__Exercises to complete__.
1. In the motorcycle trip passage, return the text from "She pulled to" up to and including "towards the coast.".
2. According to the motorcycle trip passage, what was the name of the bar the riders rolled into?
3. For each statement, say whether it agrees with the motorcycle trip passage. Answer yes or no and quote the deciding words. (a) The group rode north from Seminyak to Ubud. (b) Aileen has long red hair. (c) The master of ceremonies for the night was an Australian.

-- Start of Passage to read --

Here I was though, blasting south to Seminyak from Ubud with the Old Motorcycle Club that I had met up with through Aileen. It is strange meeting someone for the first time who you already feel like you know very well. Aileen blitzes social media so I knew a fair bit about the issues she had faced (at this stage both Aileen and I were about 4 months behind schedule) and we both have similar styles of travel - we are both dangerously under-funded, we both ride small bikes and we both have ray bans attached to our face 90% of the time. We got along well.
She pulled to my right, her custom bike made by verve and the always rad Gringo helmet. She thumbed up as we resumed formation moving towards the coast.
We rolled into a bar called the Salty Seagull, parked the bikes, and took off our helmets. It was a hipster bar just like the ones I was used to back home. It was packed with tourists and they all looked up as the half dozen of us walked in. The sax player was mid solo when he saw us and grabbed the mic and introduced his friends and me. He raised his drink and everyone in the bar paused to stare. I have to admit, a bunch of leather clad local bikers, a bule (Caucasian tourist) and Aileen with her enormous smile and long red hair made for an interesting sight.
The master of ceremonies for the night, an Australian who clearly spent a lot of time at the gym picked up on new arrivals and in one motion had summoned a bottle of tequila and indicated me for a layback.
The beers came, we drank, the music played.
We had our own table and watched the crowd, the tourists occasionally throwing us strange glances wondering why we might have been getting the treatment that we were.
The MC came up and started to introduce himself to the people he didn't know.

-- End of Passage to read --
-- Start of Excerpted records --

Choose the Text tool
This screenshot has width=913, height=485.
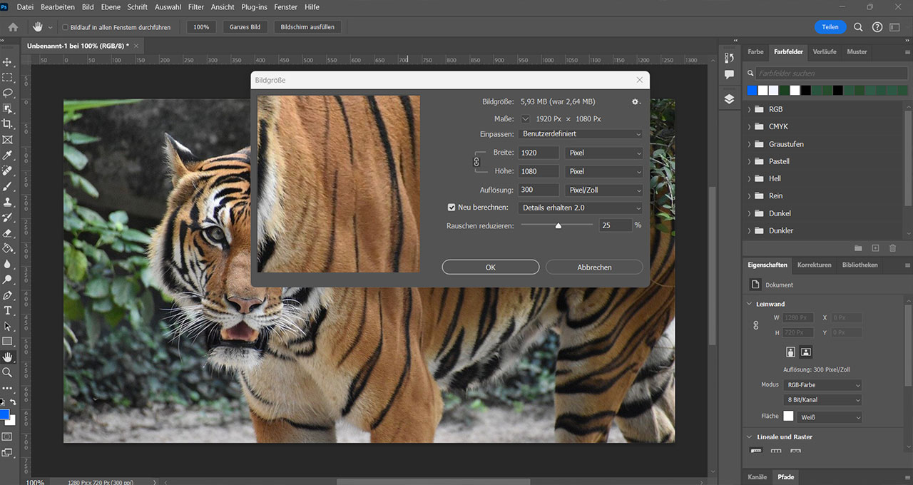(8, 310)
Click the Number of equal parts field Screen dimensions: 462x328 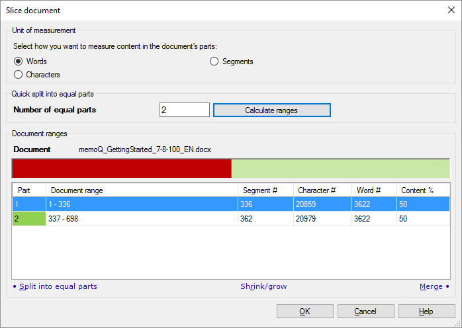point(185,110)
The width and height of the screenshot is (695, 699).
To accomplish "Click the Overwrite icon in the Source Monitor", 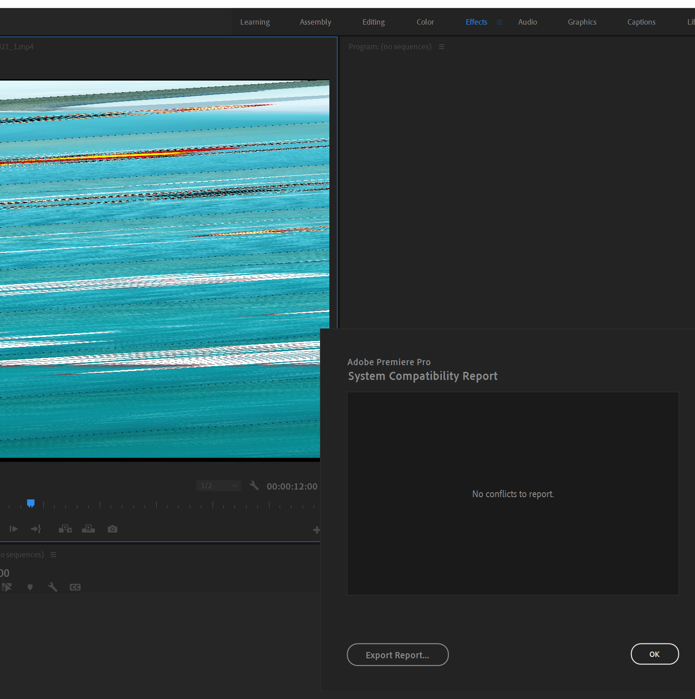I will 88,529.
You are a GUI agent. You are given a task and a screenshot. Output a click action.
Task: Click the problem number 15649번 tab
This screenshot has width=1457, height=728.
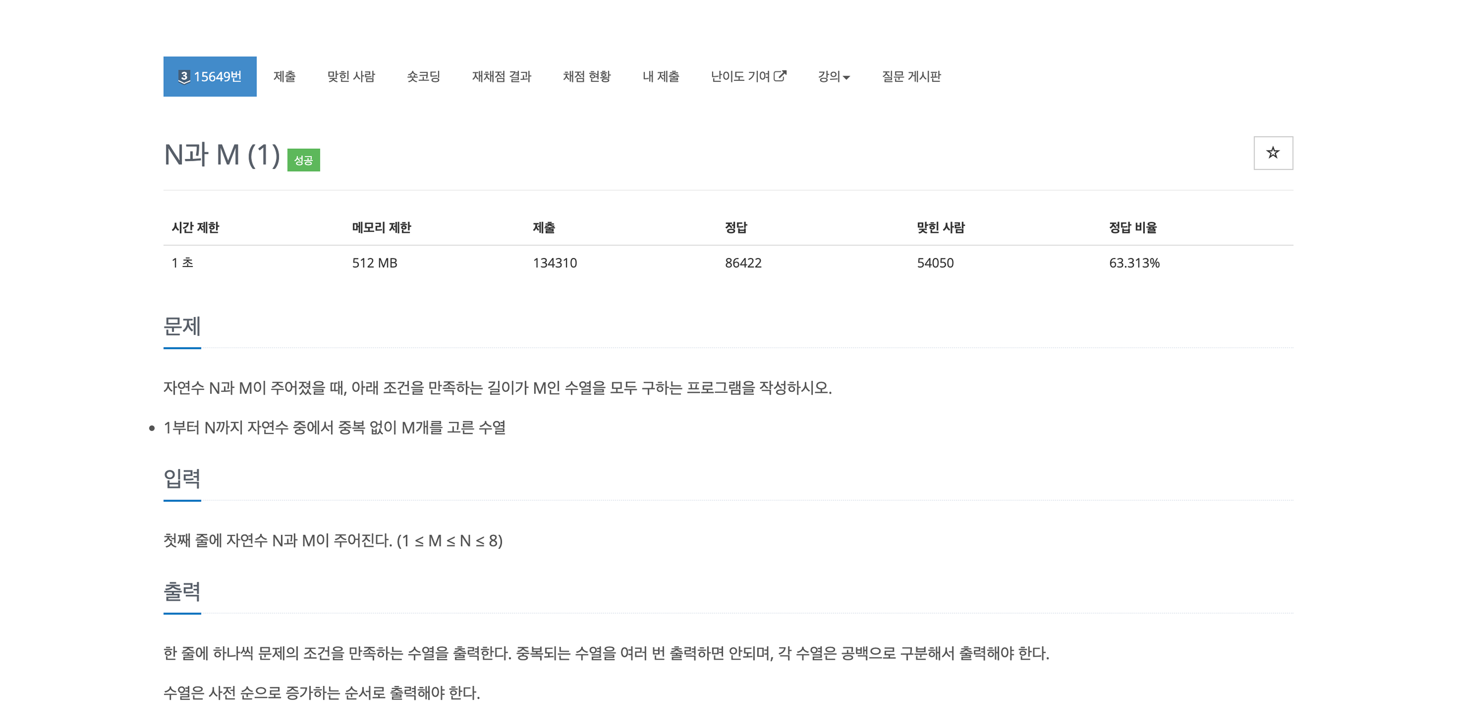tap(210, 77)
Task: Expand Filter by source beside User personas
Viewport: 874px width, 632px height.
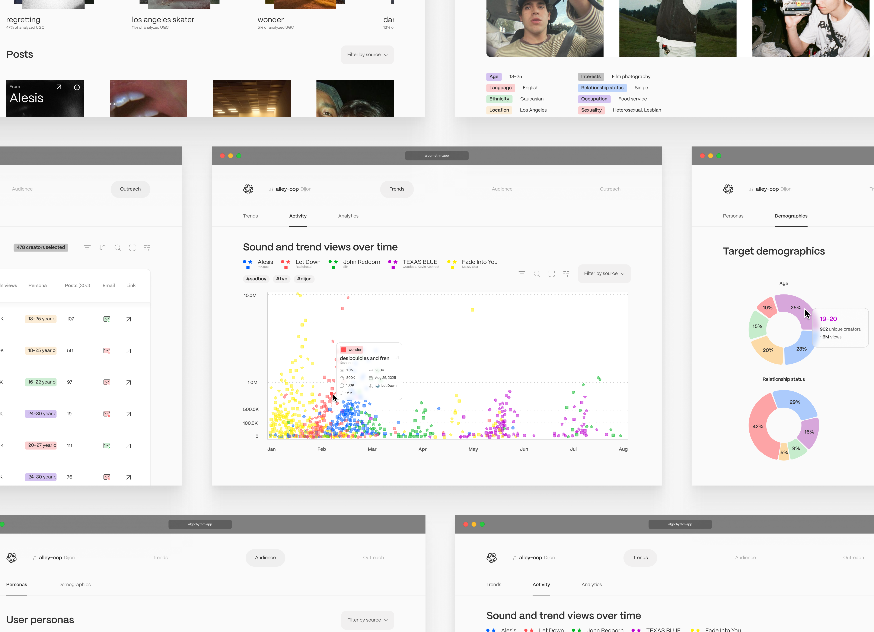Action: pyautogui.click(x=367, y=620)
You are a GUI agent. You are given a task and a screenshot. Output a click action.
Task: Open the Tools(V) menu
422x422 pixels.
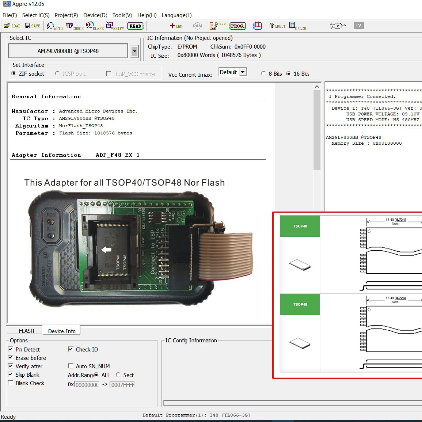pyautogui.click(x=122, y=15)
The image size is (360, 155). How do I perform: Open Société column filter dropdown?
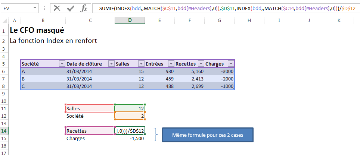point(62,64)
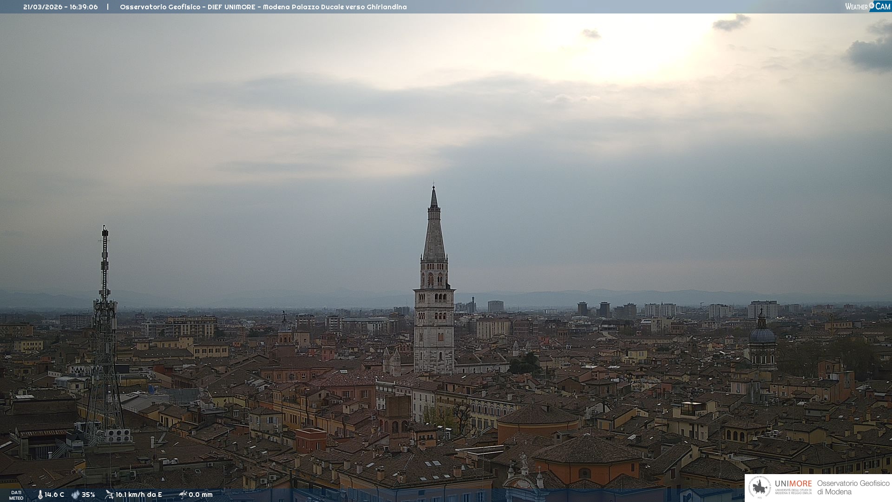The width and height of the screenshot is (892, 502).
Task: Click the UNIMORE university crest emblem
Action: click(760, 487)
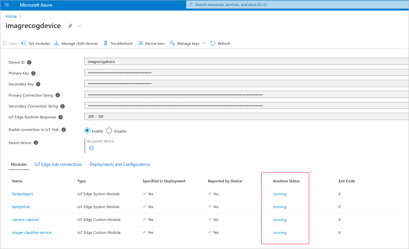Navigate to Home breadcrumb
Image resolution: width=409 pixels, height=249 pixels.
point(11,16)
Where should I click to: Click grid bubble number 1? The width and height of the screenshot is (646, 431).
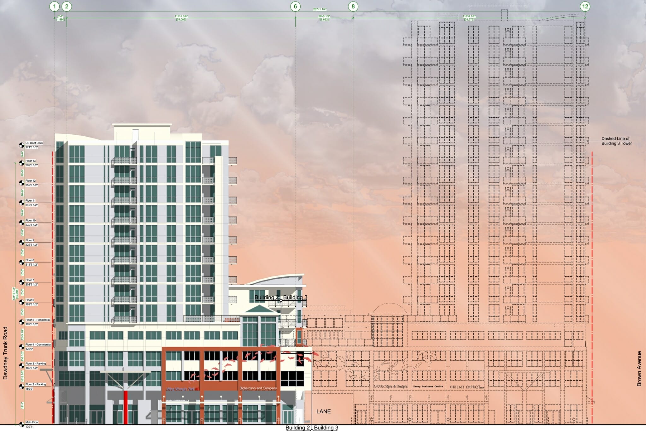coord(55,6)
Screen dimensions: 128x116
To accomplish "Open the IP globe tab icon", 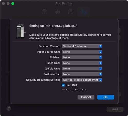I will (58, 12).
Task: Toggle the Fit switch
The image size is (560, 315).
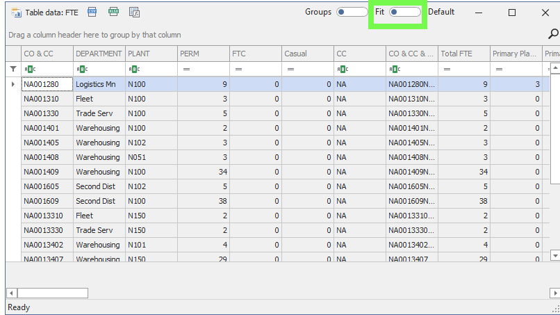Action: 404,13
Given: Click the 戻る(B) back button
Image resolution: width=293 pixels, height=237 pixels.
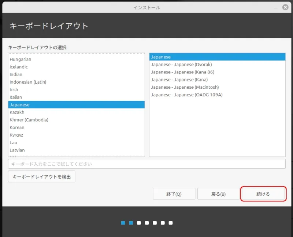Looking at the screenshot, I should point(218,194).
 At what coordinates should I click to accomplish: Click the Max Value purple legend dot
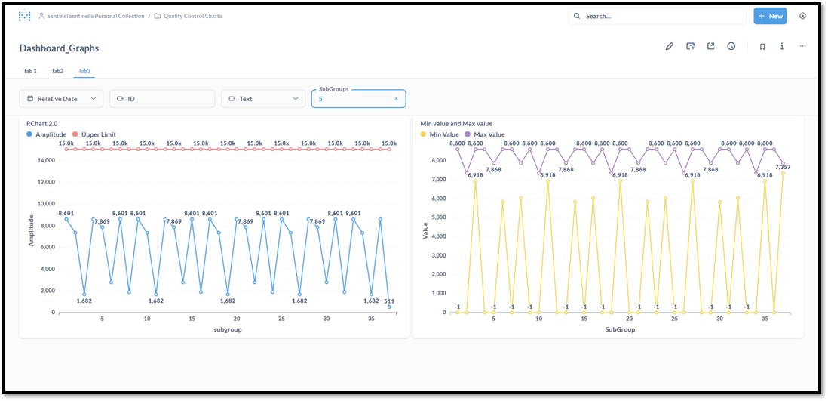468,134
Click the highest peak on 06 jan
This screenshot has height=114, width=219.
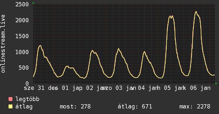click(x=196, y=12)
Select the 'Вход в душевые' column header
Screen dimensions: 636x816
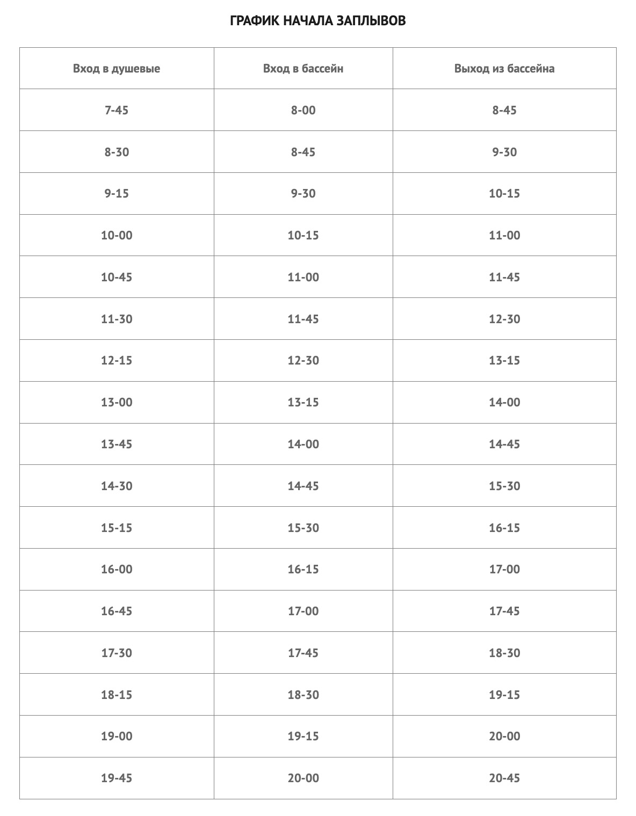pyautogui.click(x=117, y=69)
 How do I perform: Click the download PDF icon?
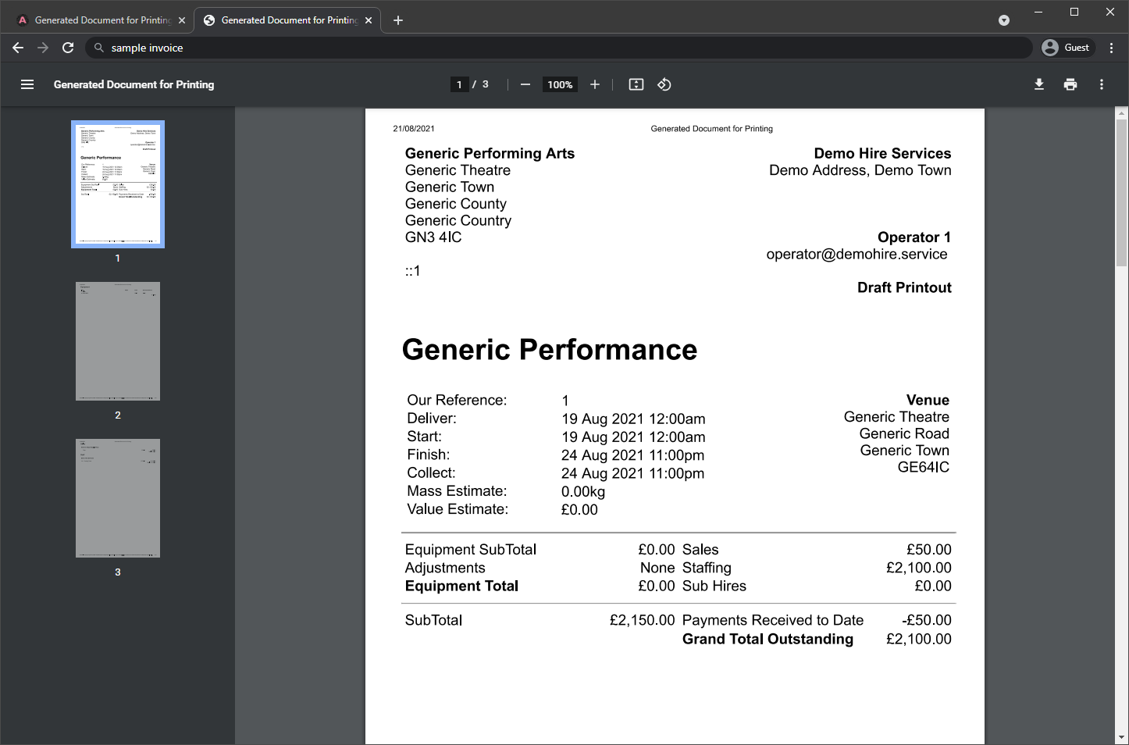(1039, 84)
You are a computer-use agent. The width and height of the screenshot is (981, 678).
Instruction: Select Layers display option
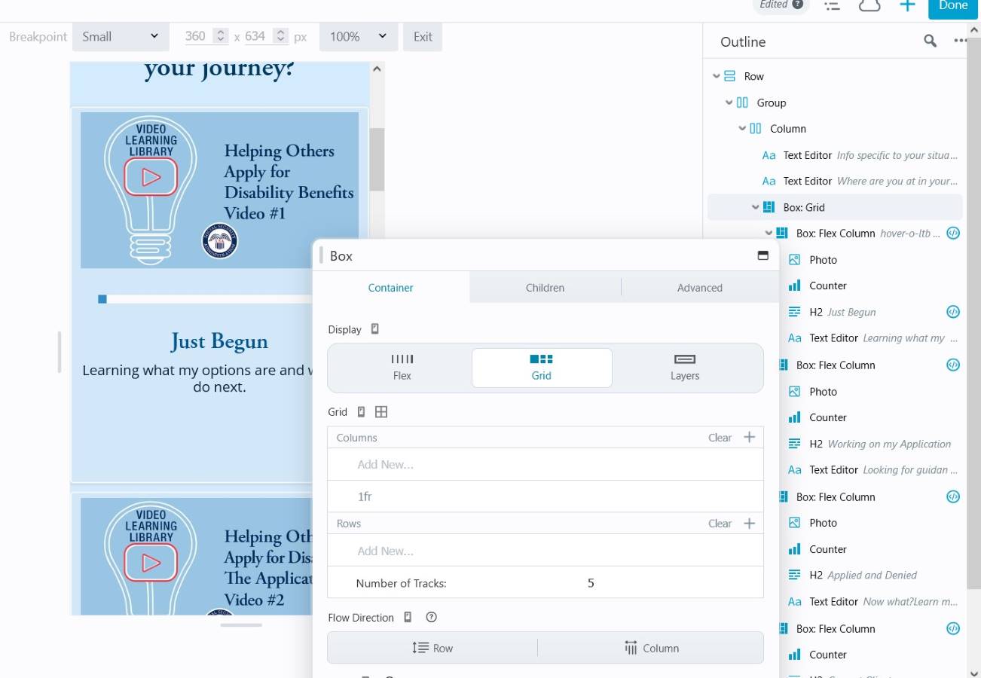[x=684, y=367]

-- End of Excerpted records --

__Results for the exercise__.
1.
She pulled to my right, her custom bike made by verve and the always rad Gringo helmet. She thumbed up as we resumed formation moving towards the coast.

2. The Salty Seagull.

3.
(a) No: "blasting south to Seminyak from Ubud"
(b) Yes: "Aileen with her enormous smile and long red hair"
(c) Yes: "The master of ceremonies for the night, an Australian"